Work is still unsettling - even though everything is immeasurably better than it was a year ago.  Although I'm really happy with our new Director, and feeling better and better about her leadership in our office every month, there are still lots of question marks.  We need to fill three positions for next year, and that many new co-workers will undoubtedly be challenging (not necessarily in all negative ways, for sure).  Plus, everyone at Colby is holding their breath a bit as we await the arrival of a new president of the college in July.  I just wonder if I have the strength to weather all the change coming down the road at me.

But, there are positive changes happening at the same time. I'm participating in a "preventing diabetes" class at the hospital and have lost 10 lbs.  It feels great and I'm planning to lose 5-10 more.  There are those outbreaks of happiness I've written about.  The temps got up to 47 degrees today and it was sunny (probably some real signs of spring under the several feet of snow we have would help me out a lot).  And despite my unsettled feelings about lots of things, I'm so lucky to have rock solid Don right her with me.

So, I guess I'll keep knitting along this journey and see where it takes me.

ON MY NEEDLES:
I wore my Hibernate a couple of times before realizing that one sleeve was wider than the other at the wrist.  Sure enough, when I counted, it was 4 stitches wider, which, in bulky yarn, is rather significant (more than an inch).  I ripped out the sleeve yesterday and re-knit it (well, I have a few inches to go, but am nearly done) to match the smaller one.

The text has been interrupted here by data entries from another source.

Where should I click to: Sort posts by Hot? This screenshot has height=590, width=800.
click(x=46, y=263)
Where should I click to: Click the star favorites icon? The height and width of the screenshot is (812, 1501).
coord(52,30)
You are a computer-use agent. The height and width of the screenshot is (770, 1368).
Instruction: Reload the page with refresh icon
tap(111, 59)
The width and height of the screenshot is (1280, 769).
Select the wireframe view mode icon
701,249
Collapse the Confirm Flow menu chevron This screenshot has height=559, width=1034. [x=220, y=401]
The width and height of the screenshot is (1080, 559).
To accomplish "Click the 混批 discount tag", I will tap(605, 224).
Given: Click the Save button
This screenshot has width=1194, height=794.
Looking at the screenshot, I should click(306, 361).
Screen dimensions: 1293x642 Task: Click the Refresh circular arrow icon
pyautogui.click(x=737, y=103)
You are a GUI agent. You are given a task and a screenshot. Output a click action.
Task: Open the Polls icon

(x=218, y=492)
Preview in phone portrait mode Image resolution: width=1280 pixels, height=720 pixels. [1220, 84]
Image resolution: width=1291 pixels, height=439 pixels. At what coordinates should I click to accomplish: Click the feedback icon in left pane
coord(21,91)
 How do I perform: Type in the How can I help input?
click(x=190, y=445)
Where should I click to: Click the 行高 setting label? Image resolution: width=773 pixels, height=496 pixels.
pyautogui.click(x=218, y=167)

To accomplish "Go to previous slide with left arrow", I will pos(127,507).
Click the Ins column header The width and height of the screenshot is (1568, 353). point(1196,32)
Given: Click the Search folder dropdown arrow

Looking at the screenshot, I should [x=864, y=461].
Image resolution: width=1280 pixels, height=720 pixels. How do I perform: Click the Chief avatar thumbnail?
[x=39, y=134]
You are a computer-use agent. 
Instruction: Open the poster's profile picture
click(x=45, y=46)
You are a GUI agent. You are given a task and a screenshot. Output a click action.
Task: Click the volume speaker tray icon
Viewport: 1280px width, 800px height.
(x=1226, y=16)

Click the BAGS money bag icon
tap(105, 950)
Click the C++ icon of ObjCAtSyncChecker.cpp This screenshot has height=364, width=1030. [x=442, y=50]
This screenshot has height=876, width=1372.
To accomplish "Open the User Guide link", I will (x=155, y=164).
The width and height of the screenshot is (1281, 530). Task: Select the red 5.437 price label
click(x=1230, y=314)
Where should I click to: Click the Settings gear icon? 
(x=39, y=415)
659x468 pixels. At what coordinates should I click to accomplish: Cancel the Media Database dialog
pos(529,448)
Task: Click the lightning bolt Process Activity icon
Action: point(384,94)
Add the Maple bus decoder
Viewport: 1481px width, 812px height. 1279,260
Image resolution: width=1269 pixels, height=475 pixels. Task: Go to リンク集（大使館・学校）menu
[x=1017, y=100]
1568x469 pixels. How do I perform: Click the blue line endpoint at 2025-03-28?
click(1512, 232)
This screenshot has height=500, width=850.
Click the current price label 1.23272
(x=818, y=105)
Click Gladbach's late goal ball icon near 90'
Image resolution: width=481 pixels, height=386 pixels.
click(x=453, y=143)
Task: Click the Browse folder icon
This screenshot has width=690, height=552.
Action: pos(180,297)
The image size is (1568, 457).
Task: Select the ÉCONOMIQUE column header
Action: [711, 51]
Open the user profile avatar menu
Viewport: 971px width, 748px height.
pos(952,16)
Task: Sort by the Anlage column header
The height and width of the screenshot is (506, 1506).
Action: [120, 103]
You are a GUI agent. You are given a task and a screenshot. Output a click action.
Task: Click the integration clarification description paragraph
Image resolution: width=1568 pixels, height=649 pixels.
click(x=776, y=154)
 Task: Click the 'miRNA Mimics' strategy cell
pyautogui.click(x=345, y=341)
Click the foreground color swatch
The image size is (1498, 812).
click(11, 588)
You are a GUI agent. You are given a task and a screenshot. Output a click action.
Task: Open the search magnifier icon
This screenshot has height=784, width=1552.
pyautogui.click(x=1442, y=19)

I finished Nate's vest - just need to wash and dry it (I made the boys' vests in superwash so they couldn't possibly shrink them).

I'm still working on Nate's socks - I'm turning the heel on both of them.

I'm most of the way through the first sleeve for a sweater I started in the fall but put aside during the holidays.  Fargo, out of a denim blue Berocco Peruvia that I had a sweaters-worth of in my stash.

And while doing some tidying in my fiber room today, I pulled out a half-knit cardigan sweater and spent about an hour fiddling with it until I could figure out where I was in the pattern and get going on it again.  I think I put it aside because the yarn was acrylic and I've become somewhat of a yarn snob in the past few years (yes, it has been set aside for several years).  But the yarn is actually a nice one with a lovely dark ruby heather color and I think I'll be very glad to have it in my sweater collection instead of on my fiber room shelves.

OFF MY NEEDLES
I offered to make co-workers some fingerless mitts this winter, but didn't get the project off the ground.  The pattern I wanted to use called for Lush, a wool and angora blend yarn, which turned out to be discontinued.  No substitute can be found as it appears that all angora yarn is not available at the moment.  The project languished until I found another pattern and yarn that I thought I could enjoy knitting several times over (2 hands X 3 co-workers is a lot of knitting the same thing).  A very plain, free "mittlets" pattern from my LYS, with a variegated wool yarn.  The color changes make it do-able.  Anyway, I've got one mitt done, so that counts for "off my needles," even though there are 7 to go (making myself a pair too).

Also, I finally put together and sewed on a label for the quilt I'd made for Nate.  Now to find time to take it, and the sweater, and maybe finished socks (?) down to him in NH.